Dalam penangguhan pidana mati, pidana mati dimungkinkan menjadi pidana seumur hidup, atau pidana penjara paling lama dua puluh tahun. Jika belas kasihan ditolak dan hukuman mati tidak dilaksanakan selama sepuluh tahun, hukuman mati dapat diubah menjadi penjara seumur hidup. Selain pidana penjara, pidana penjara juga merupakan bentuk kejahatan yang membatasi kemerdekaan dan kebebasan terpidana.
Sehingga hukuman penjara maksimum sebagai pengganti denda ialah lapan bulan (dalam hal persetujuan, pengulangan dan kesalahan rasmi. Dalam kes di mana hakim memerintahkan keputusannya diterbitkan mengikut buku undang-undang biasa yang lain, dia juga menentukan bagaimana untuk melaksanakan perintah itu dengan perbelanjaan mahkamah”.
DAFTAR ISI
HUKUM PIDANA INDONESIA
Alhamdulillah, buku teks yang berjudul “Hukum Pidana Indonesia (Persidangan, Kehadiran, Penghakiman, Pemulangan, Alasan Penundaan Penuntutan dan Pemberantasan Eksekusi Pidana, serta Hukum Pidana)” dapat diselesaikan tepat waktu. Isi buku ini terkait dengan unit program Hukum Pidana, sehingga siswa dapat memahami materi pelajaran secara detail setelah membaca buku ini. Buku ini juga sangat berguna tidak hanya untuk mahasiswa hukum tetapi juga untuk pengacara.

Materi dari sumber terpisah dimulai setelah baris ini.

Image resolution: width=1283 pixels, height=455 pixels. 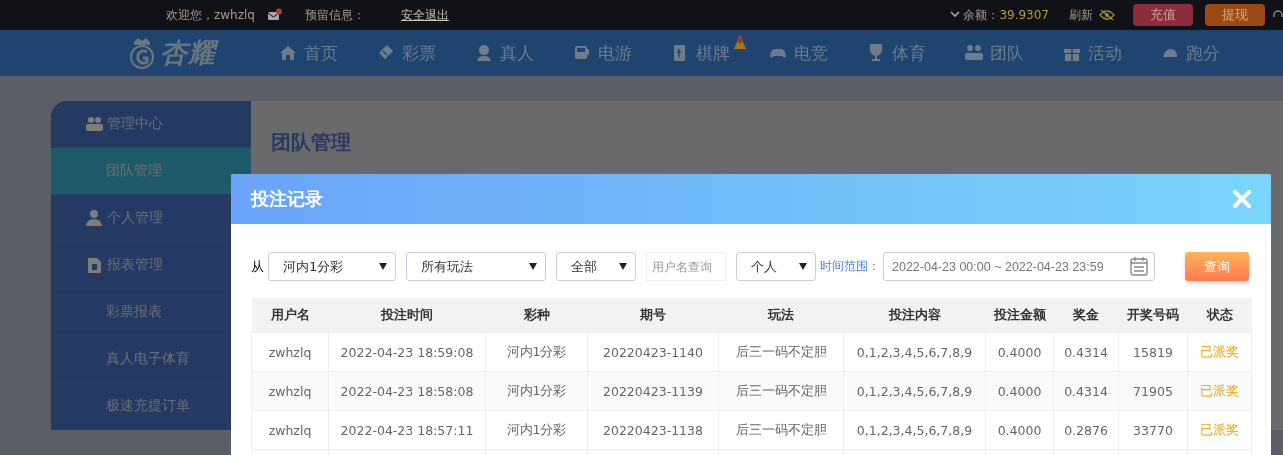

Materi/substansi buku ajar ini masih banyak kekurangan, maka untuk lebih menuju kesempurnaan, penulis mengharapkan beberapa saran dan masukan ilmiah untuk perbaikan pada edisi berikutnya. Demikian pula penulis mengucapkan terima kasih kepada semua pihak yang telah banyak membantu dalam hal pengetikan, koreksi substansi/materi dan penerbitannya. Dengan puji syukur kepada Tuhan, buku teks berjudul “Hukum Pidana Indonesia (Persidangan, Partisipasi, Persetujuan, Pengulangan, Dasar Penghapusan Penuntutan dan Pemberantasan Eksekusi Pidana, serta Hukum Pidana)” dapat diselesaikan dengan baik.